Teacher Pay Comparable

September 19, 2003

Public school teachers are not underpaid relative to other professionals, says Richard Vedder of Ohio University. Furthermore, not only are their salaries comparable to many other professions which require similar levels of education and experience, teachers receive more vacation days and better benefits than most professional workers.

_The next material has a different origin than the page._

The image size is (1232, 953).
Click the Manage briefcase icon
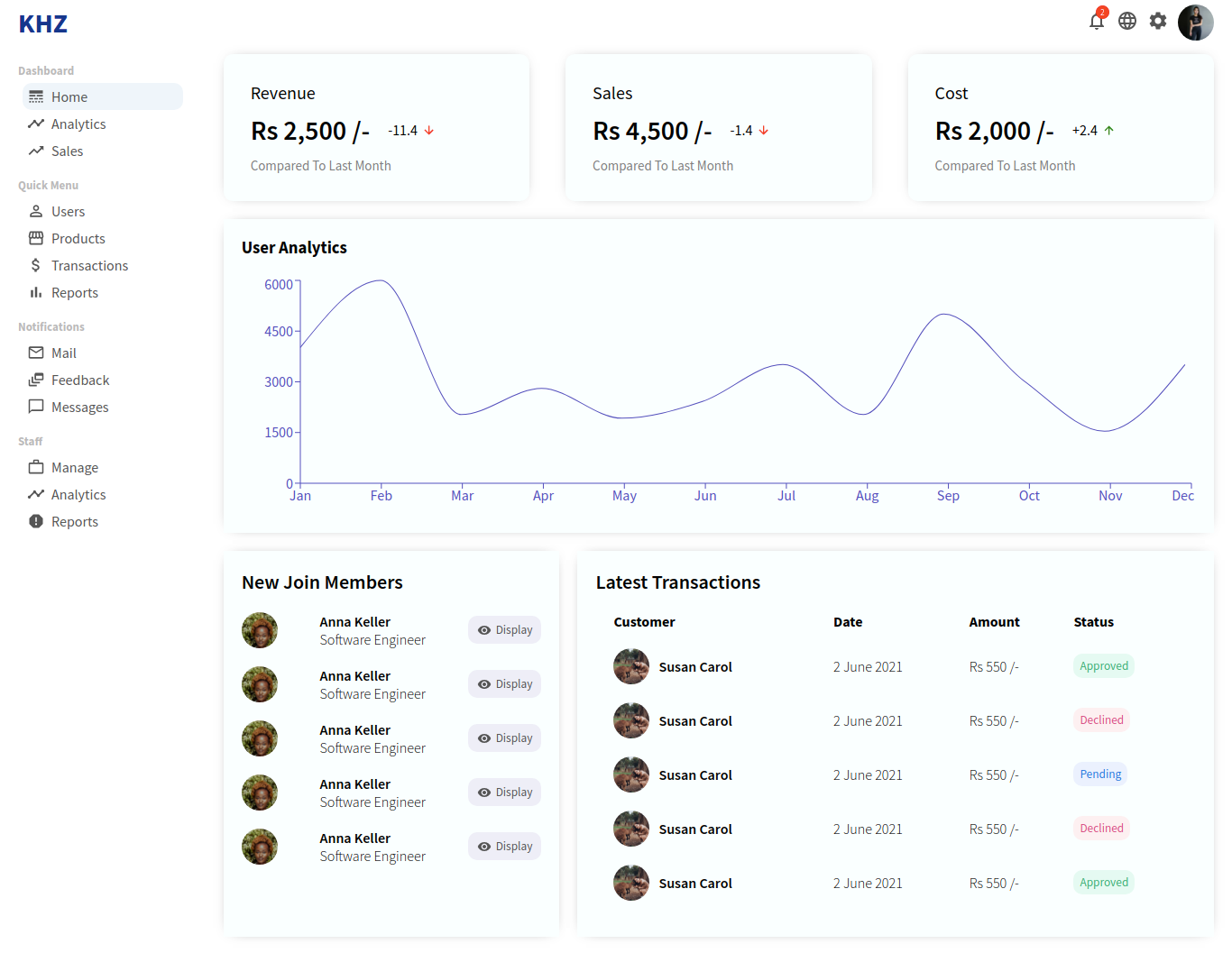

  • In 2001, the weekly pay of public school teachers was within 10 percent of what accountants, biological and life scientists, editors, reporters and nurses make.
  • The average hourly wage for all workers in the "professional specialty" category was $27.49 in 2000.
  • Elementary school teachers made $28.79 per hour; high school teachers, $29.14 per hour; and special-education teachers, $29.97 per hour.
  • Teachers receive benefits valued at about 26 percent of their annual salary; the average for workers in private industries is 17 percent.
  • Teachers are generally not paid based on merit because many believe it is impossible to judge a teacher's quality; unusually effective teachers who raise their students' test scores are thus not rewarded for their expertise.
  • Teachers in rural areas are paid substantially less than those in urban areas even though rural school districts face greater teacher shortages.
  • Because of union negotiations, teachers whose specialties are in high demand (math, science, special education) aren't paid any more than those in fields with a surplus of applicants.

One answer, says Vedder, is to emulate universities: Evaluate teachers' performance and pay them accordingly. Districts should also offer higher salaries to rural teachers and teachers in high-demand fields so that the pool of qualified applicants increases.